Data extracts START

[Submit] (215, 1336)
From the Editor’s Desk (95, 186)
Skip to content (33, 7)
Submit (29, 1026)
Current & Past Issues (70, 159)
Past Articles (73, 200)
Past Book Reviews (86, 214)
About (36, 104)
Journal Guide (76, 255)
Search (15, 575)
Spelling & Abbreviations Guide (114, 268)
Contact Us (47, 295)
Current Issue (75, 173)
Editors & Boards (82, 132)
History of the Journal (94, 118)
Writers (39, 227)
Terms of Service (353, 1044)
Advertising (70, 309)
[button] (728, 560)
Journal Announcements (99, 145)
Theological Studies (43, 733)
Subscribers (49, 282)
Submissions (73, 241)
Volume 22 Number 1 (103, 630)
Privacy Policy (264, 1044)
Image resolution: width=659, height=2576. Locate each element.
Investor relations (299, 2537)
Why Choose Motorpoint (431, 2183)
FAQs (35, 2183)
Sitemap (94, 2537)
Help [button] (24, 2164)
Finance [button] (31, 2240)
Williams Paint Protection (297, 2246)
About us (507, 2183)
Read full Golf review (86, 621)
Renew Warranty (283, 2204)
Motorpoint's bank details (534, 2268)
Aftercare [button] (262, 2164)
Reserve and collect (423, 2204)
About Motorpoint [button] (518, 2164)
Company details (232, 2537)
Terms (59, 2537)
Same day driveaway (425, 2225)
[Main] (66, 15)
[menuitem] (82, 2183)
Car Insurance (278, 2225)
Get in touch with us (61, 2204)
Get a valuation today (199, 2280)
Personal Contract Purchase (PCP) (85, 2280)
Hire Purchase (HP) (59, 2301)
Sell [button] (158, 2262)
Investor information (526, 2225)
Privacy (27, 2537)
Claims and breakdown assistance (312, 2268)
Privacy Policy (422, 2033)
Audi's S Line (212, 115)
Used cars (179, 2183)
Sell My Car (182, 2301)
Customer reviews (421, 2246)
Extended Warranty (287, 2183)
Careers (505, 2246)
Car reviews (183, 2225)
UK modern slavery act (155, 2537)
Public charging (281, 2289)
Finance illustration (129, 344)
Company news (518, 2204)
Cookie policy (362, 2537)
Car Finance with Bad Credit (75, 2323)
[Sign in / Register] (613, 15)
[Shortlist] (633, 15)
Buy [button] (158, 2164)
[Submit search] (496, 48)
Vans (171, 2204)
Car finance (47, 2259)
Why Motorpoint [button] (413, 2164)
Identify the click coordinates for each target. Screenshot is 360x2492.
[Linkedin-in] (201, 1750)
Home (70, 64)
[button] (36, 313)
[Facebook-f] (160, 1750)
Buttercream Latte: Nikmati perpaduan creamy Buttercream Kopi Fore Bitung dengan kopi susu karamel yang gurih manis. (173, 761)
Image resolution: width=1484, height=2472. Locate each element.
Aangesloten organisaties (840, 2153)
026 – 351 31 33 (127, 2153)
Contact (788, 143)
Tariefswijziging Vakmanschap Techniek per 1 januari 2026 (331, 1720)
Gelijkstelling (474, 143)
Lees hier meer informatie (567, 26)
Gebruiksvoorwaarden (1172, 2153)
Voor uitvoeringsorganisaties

Data extracts END

> _Work instruction_:
Show each line of the data that contains the string "Privacy".

> _Worked solution_:
Privacy Policy (264, 1044)
Privacy (27, 2537)
Privacy Policy (422, 2033)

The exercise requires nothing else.